Si la scène de Detroit nous fait tellement de bien à la fin des années 2010, c'est sans doute qu'avec ces gens, ça rappe sec, carrément, absolument, à l'opposé de la tendance dominante de l'époque, celle qui voit les rappeurs se transformer en couineurs et en chuchoteurs. Rio Da Yung OG, lui, ne vient pas de Detroit, mais c'est tout comme. Il est de Flint, à une centaine de kilomètres de là, et son style de rap en est en quelque sorte une extension, comme l'indique l'identité des invités sur ce Ghetto Babies. Sur ce projet, l'un des multiples qu'il sort en 2019 alors qu'il est assigné à domicile pour de sombres histoires de drogue, on retrouve en effet Babyface Ray, sur un excellent "How You Want It" au parfum rétro de l’electro, ainsi que Peezy, celui-là même qui a découvert Rio et l'a pris sous son aile, sur près de la moitié des titres.
Cette sortie a suivi de quelques semaines seulement l'inaugural Testers. Mais l'ordre importe peu. Sa plus médiatisée à ce jour incluse, la récente City on my Back, elles sont relativement interchangeables. La formule est toujours la même, le rappeur y faisant honneur à son surnom de "Yung OG". A 25 ans, il est encore jeune, mais tout comme son visage scarifié, ses propos signalent un certain vécu en matière de délinquance. Ce que Rio nous délivre, ce sont des récits d'une criminalité ordinaire, avec la drogue, les armes, le sexe et la prison en l'arrière-plan. Ce qu'il nous expose, c'est une vie qui se décide au jour le jour en fonction de deux préoccupations : comment récolter sa monnaie, et comment la dépenser. Et il déclame tout cela avec le seul souci de dire, de manière monotone et linéaire, dans une sorte de spoken word de la rue, sans paraître se préoccuper outre-mesure de la musique qui l'accompagne.
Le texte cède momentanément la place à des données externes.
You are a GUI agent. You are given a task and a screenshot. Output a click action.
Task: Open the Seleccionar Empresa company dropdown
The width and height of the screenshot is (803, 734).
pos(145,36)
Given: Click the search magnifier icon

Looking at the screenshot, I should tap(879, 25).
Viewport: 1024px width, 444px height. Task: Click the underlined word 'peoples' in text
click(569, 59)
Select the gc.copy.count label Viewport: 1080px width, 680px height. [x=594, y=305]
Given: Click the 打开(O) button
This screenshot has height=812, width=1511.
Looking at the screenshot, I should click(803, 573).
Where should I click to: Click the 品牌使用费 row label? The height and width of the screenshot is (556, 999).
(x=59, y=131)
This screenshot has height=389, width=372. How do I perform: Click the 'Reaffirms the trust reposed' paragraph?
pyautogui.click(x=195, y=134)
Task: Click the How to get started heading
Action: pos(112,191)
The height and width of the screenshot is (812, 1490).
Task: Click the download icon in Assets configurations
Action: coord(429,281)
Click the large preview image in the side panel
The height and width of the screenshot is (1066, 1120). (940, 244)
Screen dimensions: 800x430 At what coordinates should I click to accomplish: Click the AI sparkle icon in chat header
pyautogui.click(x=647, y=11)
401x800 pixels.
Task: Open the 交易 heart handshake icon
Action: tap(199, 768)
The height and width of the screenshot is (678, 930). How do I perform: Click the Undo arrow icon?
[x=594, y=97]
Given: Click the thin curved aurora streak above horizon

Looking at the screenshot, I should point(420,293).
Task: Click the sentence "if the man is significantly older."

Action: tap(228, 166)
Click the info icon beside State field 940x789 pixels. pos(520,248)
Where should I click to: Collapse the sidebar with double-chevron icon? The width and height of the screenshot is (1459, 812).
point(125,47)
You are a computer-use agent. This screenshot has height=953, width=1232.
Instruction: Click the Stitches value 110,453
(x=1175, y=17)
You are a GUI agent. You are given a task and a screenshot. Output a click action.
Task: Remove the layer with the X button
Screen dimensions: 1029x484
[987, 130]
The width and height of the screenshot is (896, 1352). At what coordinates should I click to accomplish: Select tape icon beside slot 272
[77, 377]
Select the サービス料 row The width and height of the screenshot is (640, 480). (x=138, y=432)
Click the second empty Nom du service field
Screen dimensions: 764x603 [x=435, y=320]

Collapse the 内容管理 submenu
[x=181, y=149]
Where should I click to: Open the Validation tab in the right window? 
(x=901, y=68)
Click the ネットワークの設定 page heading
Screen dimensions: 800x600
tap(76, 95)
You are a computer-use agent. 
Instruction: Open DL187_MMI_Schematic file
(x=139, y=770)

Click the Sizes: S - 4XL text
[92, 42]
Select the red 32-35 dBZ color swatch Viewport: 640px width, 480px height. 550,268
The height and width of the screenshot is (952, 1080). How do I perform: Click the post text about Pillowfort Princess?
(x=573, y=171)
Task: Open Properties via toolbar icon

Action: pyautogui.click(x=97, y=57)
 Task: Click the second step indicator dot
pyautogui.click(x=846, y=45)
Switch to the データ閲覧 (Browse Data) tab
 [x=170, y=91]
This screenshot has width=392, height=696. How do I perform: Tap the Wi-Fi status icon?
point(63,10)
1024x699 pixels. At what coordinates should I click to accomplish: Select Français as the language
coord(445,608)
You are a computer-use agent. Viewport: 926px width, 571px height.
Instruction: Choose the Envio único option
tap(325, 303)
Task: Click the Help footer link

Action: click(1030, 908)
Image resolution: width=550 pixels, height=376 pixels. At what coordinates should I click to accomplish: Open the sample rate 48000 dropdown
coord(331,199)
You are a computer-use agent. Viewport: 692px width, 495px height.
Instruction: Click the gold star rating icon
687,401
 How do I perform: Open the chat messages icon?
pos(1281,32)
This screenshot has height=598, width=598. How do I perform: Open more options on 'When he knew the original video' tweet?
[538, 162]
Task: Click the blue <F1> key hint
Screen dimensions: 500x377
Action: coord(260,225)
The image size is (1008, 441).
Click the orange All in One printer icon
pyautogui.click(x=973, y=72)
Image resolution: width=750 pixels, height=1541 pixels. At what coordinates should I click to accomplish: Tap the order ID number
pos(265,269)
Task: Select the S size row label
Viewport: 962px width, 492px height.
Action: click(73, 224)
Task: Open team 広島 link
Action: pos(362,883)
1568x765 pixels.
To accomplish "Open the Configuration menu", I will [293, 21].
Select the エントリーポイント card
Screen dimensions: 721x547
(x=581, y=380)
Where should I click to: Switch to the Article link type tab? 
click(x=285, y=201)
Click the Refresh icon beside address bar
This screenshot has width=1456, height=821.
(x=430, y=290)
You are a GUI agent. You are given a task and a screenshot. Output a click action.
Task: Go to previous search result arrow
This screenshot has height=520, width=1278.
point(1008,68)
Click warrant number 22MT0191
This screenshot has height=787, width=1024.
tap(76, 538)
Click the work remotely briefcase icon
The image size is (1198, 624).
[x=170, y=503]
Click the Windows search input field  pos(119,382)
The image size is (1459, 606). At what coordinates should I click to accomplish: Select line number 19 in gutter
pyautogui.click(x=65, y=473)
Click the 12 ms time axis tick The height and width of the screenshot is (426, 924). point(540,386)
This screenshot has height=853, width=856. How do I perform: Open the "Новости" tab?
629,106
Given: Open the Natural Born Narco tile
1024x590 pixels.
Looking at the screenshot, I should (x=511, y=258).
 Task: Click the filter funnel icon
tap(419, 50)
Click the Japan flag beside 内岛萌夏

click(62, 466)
Celle-ci compte, pourtant. Et elle est bel et bien semblable à celle en vigueur à Detroit : rythmée et froide, remplie de pianos nerveux et de synthés menaçants. Comme pour décupler ce sentiment de précipitation, ces vignettes sont très courtes. Elles tournent toutes ou presque autour des deux minutes. Et c'est une durée parfaite pour que le rappeur nous parle sans pause de son expérience, dans un style voisin de celui de son parrain Peezy sur sa série des No Hooks ; un style tout aussi efficace, que les deux s'allient avec réussite sur les relevés "The Get Off" et "Belly", qu'on entende aussi RMC Mike, avec lequel Rio a sorti les deux albums Dumb & Dumber, ou que l'homme de Flint, comme il l'a fait maintes fois depuis, s'avance seul au micro.